The court has the power to direct a defendant to change their corporate name or to publish an apology. The court can also order the defendant to disclose the name of their suppliers and customers.

When an appeal is preferred, the court has the power to grant a stay, depending upon the circumstances of each case.

x Appellate reviewHierarchy of courts

In India, a suit for infringement of trademark, copyright or patents can be filed in a court not lower than a district court. The exceptions to this are the High Courts of Delhi, Calcutta, Madras, Bombay, Shimla, and Jammu and Kashmir, which are courts having original side jurisdiction. Appeals from orders of the district court are heard by the corresponding High court having appropriate territorial jurisdiction. Similarly, an appeal against an order passed by a single judge of a high court having original side jurisdiction will therefore lie with a division bench of the same high court comprising two judges. The decisions in such appeals can be challenged up to the Supreme Court of India subject to grant of special leave by the apex court.

Appeals to the Supreme Court do not have to be based on a final determination of the law suit by a lower Court. The Supreme Court is empowered under Article 136 of the Constitution of India to entertain appeals arising from any stage of a lower court proceeding.

Standards for appeal

The Supreme Court has held in an appeal against the exercise of discretion by the single judge that the appellate court will not interfere with the exercise of discretion of the court of first instance and substitute its own discretion except where the discretion has been shown to have been exercised arbitrarily, capriciously or perversely, or where the court had ignored the settled principles of law regulating grant or refusal of interlocutory injunctions. An appeal against exercise of discretion is said to be an appeal on principle. The appellate court will not reassess the material facts and seek to reach a different conclusion different if the one reached by the court was reasonable on the material facts.
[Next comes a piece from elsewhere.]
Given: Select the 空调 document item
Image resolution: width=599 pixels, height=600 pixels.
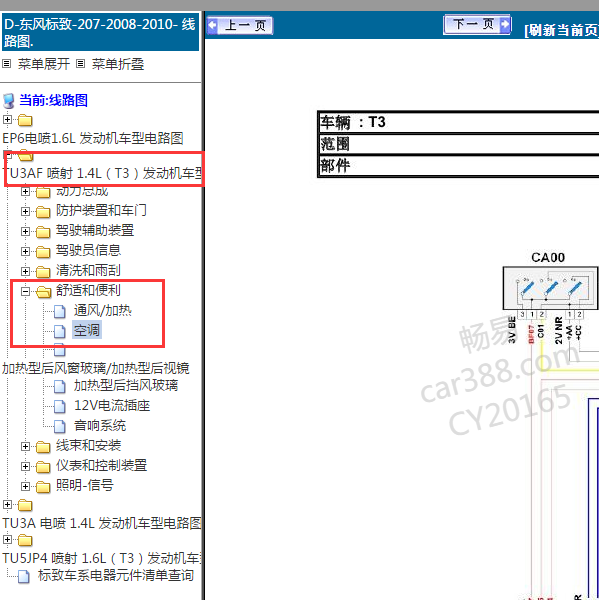Looking at the screenshot, I should pos(87,330).
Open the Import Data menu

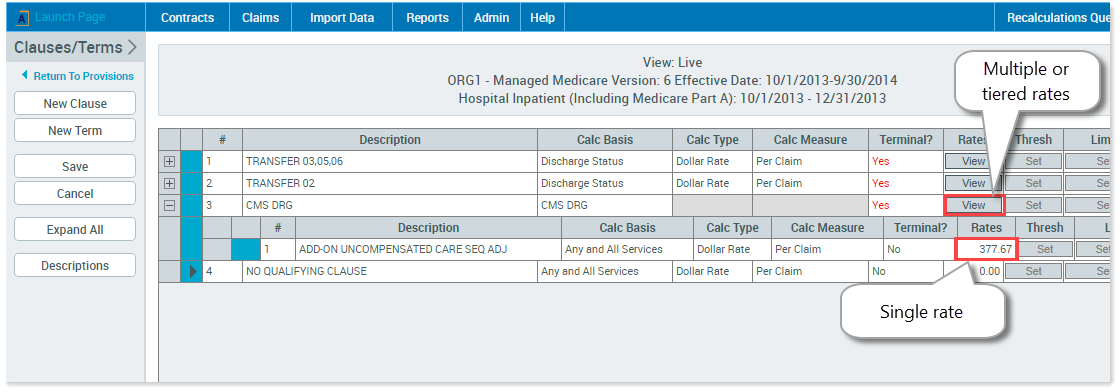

The appellate court would normally not be justified in interfering with the exercise of discretion under appeal solely on the ground that if it had considered the matter at the trial stage it would have come to a different conclusion.

Introduction of new evidence

The Code of Civil Procedure 1908 permits a party to file additional evidence at an appellate stage in certain circumstances and subject to obtaining leave from the appellate court.

xi Alternatives to litigation

Section 89 of the Code of Civil Procedure, 1908 provides mechanisms for alternative dispute resolution (ADR) and stipulates that where it appears to the court that there exist elements of a settlement that may be acceptable to the parties, the court shall formulate the terms of settlement and give them to the parties for their observations, and after receiving the observation of the parties, the court may reformulate the terms of a possible settlement and refer the same for:

  1. arbitration;
  2. conciliation;
  3. judicial settlement including settlement through Lok Adalat; or
  4. mediation.

In India, the most common form of ADR is mediation, which has been used to great effect, especially in trademark and copyright disputes before the Delhi High Court.

Apart from the above modes of settlement of a dispute, the Delhi High Court has also introduced 'pre-suit mediation', which enables prospective litigants to have matters referred to mediation before the suit is instituted. This mechanism has been extremely successful in resolving disputes.